France’s economy is doing better than it has for a long time. Last year, gross domestic product (GDP) grew by seven percent, the fastest for half a century. For comparison: In Germany, economic output increased by only 2.9 percent. “France has left Germany behind economically,” said Berenberg chief economist Holger Schmieding.

In particular, increasing private consumption proved to be a growth engine. “It has developed more dynamically than in other countries in the euro zone,” says an analysis by the French investment bank Natixis.

So far there is no threat of recession

Even the Omicron wave survived the French economy better than Germany. In the fourth quarter, GDP increased by 0.7 percent, while it shrank by 0.3 percent in Germany. Unlike in this country, there is no threat of a recession in France for the time being.

The French job market also developed splendidly. The unemployment rate fell from 9.5 percent to 7.4 percent during Macron’s first term. Even when it comes to start-ups, France has blossomed into a model student in Europe. The number of young companies has almost doubled to around one million within five years. 26 tech start-ups are now worth more than one billion euros and are considered so-called “unicorns”.

Upswing on credit

However, Macron failed to stem the industrial downturn. The number of jobs in industry fell. In addition, the general economic upswing was bought at a high price. France’s national debt climbed to almost 115 percent of GDP. The country is now running up bigger debts than Italy. In the corona pandemic, Paris spent an additional 600 billion euros on support measures.

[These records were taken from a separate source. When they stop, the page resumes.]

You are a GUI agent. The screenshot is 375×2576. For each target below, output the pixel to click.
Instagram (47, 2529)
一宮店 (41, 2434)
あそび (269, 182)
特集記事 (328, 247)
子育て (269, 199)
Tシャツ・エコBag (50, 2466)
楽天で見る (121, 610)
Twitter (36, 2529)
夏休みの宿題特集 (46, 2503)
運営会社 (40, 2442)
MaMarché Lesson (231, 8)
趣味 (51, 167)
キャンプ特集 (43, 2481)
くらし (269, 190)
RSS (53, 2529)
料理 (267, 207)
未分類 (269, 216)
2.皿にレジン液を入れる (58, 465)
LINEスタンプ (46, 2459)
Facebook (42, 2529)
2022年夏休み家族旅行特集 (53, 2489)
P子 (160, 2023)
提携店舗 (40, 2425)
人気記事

For comparison: In Germany, the national debt is 71.4 percent of economic output.

In his second term, Macron could be tempted to further increase the debt in order to strengthen or at least maintain the purchasing power of the French. Could France thus become a “powder keg” in the euro zone? Berenberg chief economist Schmieding does not believe that. As long as growth dynamics remain high, France’s growing debt will not be a major problem.

For the EU and Germany, an economic policy based on credit would certainly have noticeable consequences. Macron has indicated several times that he wants to relax European debt rules. The 60 percent limit for government debt is no longer up to date. According to the Maastricht Treaty, the public debt of EU countries must not exceed 60 percent of GDP. Hardly any European country has followed this rule for a long time.